Akinwumi Adesina a dénoncé ces accords et a cité un programme de la banque qui aide les pays à les renégocier. Il a déclaré : “Le risque que l’on court avec les prêts garantis par les ressources naturelles, en ce qui me concerne, c’est qu’ils sont tout simplement mauvais, mauvais et mauvais. D’abord et avant tout, parce qu’il est impossible d’évaluer correctement le prix de l’actif. Si vous avez des minéraux, du pétrole, des métaux et du gaz dans le sous-sol, ils ne sont pas commercialisés, alors comment trouver un prix pour un contrat à long terme ? C’est un défi”.

“Deuxièmement, la négociation est très asymétrique. La plupart des pays qui souhaitent obtenir des prêts adossés à des actifs ou à des ressources naturelles ont probablement affaire à des pays plus importants, à des banques commerciales plus importantes qui veulent leur accorder un prêt en leur disant : “C’est urgent, nous en avons besoin. Mais voici ce que vous devez signer”. Mais ce sont ceux qui veulent accorder le prêt qui ont le plus de pouvoir, et non la personne ou le pays qui veut recevoir le prêt”.

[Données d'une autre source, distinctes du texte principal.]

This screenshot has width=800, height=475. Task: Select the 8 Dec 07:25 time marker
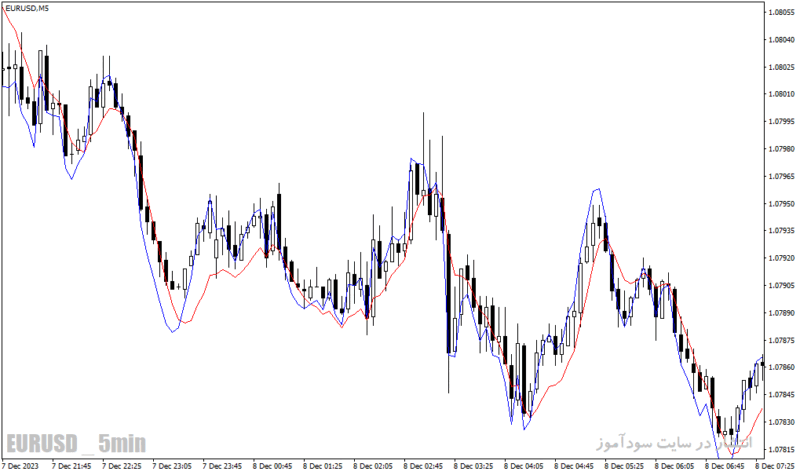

Il est courant d’entendre que les bénéficiaires peuvent obtenir des financements pour des projets d’infrastructure et que les prêteurs peuvent réduire le risque de défaillance en liant les recettes futures provenant des exportations de ressources naturelles au remboursement des prêts. Ces prêts sont motivés par l’augmentation de la demande de minerais essentiels liée à la transition vers les énergies renouvelables et les véhicules électriques.

Selon M. Adesina, dont l’organisation, basée à Abidjan, en Côte d’Ivoire, aide à financer le développement des pays africains, ces accords s’accompagnent d’une liste de problèmes. Il a souligné le caractère inéquitable des négociations, les prêteurs ayant généralement le dessus et imposant des conditions aux pays africains en proie à des difficultés financières.

Selon M. Adesina, cette disparité de pouvoir, associée à un manque d’ouverture et à la possibilité de corruption, crée un environnement propice à l’exploitation.